### Records for this exercise
+++

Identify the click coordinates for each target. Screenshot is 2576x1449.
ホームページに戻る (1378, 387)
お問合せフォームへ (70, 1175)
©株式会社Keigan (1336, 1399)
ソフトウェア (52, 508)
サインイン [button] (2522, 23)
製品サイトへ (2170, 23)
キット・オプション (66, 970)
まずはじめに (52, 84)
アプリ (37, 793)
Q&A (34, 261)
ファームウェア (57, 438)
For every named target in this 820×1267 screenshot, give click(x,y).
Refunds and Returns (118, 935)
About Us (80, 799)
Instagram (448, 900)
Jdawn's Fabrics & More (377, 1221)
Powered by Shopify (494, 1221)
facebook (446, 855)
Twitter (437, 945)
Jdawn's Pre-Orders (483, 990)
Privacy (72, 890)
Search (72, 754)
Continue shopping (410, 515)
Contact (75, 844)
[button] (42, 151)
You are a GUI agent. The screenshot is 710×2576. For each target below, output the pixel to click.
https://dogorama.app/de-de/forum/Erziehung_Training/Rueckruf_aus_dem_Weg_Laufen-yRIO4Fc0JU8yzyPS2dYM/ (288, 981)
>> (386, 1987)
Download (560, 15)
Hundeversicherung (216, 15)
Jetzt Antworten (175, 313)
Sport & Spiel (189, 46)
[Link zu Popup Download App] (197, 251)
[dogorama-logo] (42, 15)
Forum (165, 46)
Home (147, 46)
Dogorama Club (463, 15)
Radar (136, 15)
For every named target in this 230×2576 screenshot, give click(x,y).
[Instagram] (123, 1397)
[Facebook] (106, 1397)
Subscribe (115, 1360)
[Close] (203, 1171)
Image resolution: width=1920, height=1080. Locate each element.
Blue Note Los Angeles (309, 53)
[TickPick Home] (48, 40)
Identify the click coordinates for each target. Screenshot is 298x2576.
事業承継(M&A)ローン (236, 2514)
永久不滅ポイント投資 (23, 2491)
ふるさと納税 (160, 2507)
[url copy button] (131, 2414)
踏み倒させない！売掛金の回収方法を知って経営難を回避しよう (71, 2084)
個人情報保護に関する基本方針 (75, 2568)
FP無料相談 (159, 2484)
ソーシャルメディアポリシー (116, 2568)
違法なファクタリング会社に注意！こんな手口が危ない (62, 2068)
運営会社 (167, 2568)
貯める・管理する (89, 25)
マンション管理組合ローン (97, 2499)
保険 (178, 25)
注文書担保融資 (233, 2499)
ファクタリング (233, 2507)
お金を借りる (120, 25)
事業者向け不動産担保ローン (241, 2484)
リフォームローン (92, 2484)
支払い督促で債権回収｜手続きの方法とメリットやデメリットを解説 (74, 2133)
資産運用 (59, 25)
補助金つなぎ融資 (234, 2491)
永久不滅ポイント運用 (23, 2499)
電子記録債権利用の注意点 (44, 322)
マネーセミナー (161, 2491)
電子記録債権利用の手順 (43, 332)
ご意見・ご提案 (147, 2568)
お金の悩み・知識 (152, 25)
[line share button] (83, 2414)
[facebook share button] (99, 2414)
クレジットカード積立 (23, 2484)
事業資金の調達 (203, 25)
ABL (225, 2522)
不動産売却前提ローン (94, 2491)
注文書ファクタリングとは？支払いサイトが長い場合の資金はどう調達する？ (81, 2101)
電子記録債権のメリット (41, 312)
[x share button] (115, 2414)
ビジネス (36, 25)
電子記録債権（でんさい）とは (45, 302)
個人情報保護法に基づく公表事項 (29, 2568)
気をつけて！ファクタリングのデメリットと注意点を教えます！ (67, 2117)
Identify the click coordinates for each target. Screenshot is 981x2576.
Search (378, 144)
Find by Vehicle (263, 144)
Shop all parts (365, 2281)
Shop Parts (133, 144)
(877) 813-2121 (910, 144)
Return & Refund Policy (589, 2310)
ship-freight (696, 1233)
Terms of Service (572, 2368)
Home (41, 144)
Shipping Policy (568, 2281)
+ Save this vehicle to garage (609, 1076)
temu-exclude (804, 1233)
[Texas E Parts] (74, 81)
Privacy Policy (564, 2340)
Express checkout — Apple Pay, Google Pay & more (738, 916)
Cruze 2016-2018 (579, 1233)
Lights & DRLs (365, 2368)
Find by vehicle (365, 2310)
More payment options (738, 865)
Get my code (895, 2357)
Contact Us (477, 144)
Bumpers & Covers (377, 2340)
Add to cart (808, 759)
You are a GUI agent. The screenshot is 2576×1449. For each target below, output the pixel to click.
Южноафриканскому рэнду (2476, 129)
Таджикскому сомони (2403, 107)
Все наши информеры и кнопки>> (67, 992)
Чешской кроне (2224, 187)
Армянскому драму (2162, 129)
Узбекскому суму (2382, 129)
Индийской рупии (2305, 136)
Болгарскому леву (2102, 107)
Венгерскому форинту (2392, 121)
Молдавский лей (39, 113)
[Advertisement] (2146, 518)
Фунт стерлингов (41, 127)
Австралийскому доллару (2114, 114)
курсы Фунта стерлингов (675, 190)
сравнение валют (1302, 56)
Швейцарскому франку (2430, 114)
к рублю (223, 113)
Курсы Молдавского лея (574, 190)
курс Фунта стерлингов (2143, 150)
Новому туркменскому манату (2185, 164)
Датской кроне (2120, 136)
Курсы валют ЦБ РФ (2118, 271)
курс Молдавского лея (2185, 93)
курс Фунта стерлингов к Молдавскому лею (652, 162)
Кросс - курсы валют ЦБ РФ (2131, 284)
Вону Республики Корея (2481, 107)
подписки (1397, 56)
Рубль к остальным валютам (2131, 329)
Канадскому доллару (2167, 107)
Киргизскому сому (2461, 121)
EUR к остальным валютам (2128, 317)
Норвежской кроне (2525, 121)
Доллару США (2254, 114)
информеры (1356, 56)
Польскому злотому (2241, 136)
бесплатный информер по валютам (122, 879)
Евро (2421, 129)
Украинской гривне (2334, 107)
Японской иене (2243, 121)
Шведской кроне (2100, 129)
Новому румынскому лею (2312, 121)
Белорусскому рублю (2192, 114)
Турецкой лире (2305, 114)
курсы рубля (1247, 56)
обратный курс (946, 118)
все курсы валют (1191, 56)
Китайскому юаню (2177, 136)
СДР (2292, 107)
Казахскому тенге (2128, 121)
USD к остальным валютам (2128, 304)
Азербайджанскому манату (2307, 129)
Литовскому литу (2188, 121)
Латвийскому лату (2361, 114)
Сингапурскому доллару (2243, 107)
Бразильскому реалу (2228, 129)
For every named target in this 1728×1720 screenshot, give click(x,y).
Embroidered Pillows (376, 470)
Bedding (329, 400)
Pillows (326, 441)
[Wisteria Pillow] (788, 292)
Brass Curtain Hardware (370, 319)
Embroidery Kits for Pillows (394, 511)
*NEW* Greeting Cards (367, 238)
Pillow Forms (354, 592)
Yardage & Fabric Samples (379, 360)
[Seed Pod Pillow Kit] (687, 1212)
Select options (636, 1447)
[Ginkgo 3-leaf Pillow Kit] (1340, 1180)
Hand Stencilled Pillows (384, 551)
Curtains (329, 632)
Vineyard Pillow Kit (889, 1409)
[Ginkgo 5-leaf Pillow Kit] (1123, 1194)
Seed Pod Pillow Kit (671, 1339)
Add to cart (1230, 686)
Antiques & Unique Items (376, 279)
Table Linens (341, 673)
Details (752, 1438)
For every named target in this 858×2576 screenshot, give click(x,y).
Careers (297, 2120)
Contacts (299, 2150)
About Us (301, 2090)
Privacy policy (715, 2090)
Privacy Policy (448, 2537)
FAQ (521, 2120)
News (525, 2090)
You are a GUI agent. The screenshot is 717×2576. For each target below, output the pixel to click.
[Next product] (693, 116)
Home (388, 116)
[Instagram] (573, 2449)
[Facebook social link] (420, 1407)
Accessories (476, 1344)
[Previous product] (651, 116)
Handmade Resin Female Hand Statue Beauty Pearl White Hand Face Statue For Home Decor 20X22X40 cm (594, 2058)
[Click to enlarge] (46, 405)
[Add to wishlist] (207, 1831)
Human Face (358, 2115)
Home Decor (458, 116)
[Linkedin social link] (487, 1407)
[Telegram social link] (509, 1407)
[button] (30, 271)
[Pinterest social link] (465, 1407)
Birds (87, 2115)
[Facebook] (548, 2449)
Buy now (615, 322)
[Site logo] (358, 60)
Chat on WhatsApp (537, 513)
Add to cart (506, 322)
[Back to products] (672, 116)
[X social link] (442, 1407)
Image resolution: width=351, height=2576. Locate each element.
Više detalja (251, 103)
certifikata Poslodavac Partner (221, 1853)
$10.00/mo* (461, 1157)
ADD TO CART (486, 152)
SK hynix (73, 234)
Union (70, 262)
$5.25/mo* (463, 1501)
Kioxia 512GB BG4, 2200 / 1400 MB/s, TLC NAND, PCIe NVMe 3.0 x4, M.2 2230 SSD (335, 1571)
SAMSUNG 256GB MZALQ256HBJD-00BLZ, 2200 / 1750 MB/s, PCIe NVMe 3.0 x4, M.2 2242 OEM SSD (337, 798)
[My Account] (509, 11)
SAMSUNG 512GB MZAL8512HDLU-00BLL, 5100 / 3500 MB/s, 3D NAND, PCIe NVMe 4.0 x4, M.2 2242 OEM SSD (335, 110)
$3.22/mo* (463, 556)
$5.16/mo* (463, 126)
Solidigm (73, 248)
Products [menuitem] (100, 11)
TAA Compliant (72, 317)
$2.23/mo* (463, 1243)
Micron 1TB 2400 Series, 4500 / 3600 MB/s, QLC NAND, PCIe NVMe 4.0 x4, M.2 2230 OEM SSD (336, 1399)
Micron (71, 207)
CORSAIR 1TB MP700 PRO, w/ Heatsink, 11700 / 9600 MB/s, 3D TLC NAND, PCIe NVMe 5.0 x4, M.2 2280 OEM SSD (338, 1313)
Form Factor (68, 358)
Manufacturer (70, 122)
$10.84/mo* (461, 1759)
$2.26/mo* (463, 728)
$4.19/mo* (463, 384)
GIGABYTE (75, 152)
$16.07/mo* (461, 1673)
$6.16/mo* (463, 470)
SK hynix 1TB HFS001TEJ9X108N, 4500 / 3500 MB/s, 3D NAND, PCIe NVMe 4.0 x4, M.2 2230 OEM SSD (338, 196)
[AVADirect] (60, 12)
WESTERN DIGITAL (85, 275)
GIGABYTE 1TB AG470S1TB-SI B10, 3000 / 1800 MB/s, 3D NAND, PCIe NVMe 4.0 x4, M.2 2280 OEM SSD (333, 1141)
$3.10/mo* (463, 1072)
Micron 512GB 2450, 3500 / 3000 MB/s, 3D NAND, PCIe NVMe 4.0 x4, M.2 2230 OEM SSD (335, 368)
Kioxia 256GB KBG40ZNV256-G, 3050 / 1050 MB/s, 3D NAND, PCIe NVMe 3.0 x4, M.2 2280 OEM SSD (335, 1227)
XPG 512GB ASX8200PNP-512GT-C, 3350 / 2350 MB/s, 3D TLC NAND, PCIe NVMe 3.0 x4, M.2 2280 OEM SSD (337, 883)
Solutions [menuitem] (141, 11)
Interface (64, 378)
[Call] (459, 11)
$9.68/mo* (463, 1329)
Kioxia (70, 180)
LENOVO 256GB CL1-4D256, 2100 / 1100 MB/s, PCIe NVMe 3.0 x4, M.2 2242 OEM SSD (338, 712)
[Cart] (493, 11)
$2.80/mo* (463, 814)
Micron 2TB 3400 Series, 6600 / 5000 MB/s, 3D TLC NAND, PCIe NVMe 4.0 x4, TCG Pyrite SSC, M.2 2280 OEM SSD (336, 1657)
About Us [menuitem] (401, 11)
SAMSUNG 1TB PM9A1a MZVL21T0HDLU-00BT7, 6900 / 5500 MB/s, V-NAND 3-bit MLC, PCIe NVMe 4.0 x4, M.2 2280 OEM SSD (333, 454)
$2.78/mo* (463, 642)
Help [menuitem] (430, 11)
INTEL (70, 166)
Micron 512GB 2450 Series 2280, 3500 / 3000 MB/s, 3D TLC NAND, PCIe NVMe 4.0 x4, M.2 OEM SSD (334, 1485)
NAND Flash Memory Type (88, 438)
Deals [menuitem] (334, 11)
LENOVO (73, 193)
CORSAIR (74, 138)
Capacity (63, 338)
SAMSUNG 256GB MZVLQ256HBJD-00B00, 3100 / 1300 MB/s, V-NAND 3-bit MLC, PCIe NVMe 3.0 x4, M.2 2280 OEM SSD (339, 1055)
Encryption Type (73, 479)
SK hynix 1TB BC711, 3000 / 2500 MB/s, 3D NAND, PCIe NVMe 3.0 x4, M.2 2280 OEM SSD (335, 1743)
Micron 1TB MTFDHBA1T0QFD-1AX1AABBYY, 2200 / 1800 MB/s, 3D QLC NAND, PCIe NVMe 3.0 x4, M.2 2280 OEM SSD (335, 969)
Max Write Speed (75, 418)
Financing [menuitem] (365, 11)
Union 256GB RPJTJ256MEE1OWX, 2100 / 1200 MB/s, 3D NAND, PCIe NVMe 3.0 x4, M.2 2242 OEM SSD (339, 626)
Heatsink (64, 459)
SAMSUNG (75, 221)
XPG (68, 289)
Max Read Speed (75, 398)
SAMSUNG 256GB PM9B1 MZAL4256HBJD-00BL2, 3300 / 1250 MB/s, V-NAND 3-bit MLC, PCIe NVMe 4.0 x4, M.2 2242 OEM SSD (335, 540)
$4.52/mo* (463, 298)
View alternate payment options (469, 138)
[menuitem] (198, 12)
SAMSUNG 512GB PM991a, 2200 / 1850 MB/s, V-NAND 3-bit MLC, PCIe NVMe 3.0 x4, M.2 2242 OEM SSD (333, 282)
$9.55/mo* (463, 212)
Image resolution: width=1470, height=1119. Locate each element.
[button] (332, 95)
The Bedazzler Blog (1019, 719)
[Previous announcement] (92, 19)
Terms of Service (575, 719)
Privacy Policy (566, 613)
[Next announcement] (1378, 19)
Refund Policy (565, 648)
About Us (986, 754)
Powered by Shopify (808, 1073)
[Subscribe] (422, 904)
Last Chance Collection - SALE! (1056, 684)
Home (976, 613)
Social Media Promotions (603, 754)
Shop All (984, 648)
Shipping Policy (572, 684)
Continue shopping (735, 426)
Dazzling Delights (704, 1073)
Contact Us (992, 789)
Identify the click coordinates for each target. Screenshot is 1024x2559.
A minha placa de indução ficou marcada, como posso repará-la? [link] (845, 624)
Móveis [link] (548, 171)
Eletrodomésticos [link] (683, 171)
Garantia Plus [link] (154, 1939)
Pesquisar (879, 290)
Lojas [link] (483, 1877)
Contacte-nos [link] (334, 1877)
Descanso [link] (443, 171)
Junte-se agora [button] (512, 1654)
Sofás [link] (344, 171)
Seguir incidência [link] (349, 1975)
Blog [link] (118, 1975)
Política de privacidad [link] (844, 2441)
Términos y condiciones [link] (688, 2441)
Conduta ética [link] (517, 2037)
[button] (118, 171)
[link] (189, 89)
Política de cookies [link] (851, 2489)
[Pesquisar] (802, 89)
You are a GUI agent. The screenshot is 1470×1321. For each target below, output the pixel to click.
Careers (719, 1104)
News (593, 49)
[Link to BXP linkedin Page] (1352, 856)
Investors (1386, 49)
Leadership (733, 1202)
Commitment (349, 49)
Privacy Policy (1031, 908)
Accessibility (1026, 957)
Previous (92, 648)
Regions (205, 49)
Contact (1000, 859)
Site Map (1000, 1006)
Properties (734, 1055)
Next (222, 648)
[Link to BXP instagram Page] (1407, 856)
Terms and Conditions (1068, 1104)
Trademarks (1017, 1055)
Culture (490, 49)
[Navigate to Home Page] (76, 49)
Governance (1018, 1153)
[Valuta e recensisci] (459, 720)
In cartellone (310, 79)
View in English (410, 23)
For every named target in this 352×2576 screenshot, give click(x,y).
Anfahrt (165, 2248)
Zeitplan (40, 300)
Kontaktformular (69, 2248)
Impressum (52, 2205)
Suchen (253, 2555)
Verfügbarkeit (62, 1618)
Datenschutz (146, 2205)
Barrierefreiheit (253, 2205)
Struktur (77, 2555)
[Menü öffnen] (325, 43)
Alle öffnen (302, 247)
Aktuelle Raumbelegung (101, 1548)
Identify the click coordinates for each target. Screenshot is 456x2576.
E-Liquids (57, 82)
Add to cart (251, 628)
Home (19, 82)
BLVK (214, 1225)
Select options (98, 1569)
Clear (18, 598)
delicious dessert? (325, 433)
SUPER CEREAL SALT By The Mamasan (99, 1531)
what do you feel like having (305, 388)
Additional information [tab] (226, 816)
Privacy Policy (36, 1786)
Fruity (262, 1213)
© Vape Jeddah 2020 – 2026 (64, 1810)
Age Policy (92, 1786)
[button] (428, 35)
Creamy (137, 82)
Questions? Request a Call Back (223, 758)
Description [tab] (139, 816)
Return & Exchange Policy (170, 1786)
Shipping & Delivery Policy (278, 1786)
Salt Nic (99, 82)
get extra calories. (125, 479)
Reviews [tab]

+++

### Problem statement
Retype, exactly and in full, the lines above from the one containing "[Next announcement] (1378, 19)" through the one containing "Contact Us (992, 789)".

### Answer
[Next announcement] (1378, 19)
Refund Policy (565, 648)
About Us (986, 754)
Powered by Shopify (808, 1073)
[Subscribe] (422, 904)
Last Chance Collection - SALE! (1056, 684)
Home (976, 613)
Social Media Promotions (603, 754)
Shop All (984, 648)
Shipping Policy (572, 684)
Continue shopping (735, 426)
Dazzling Delights (704, 1073)
Contact Us (992, 789)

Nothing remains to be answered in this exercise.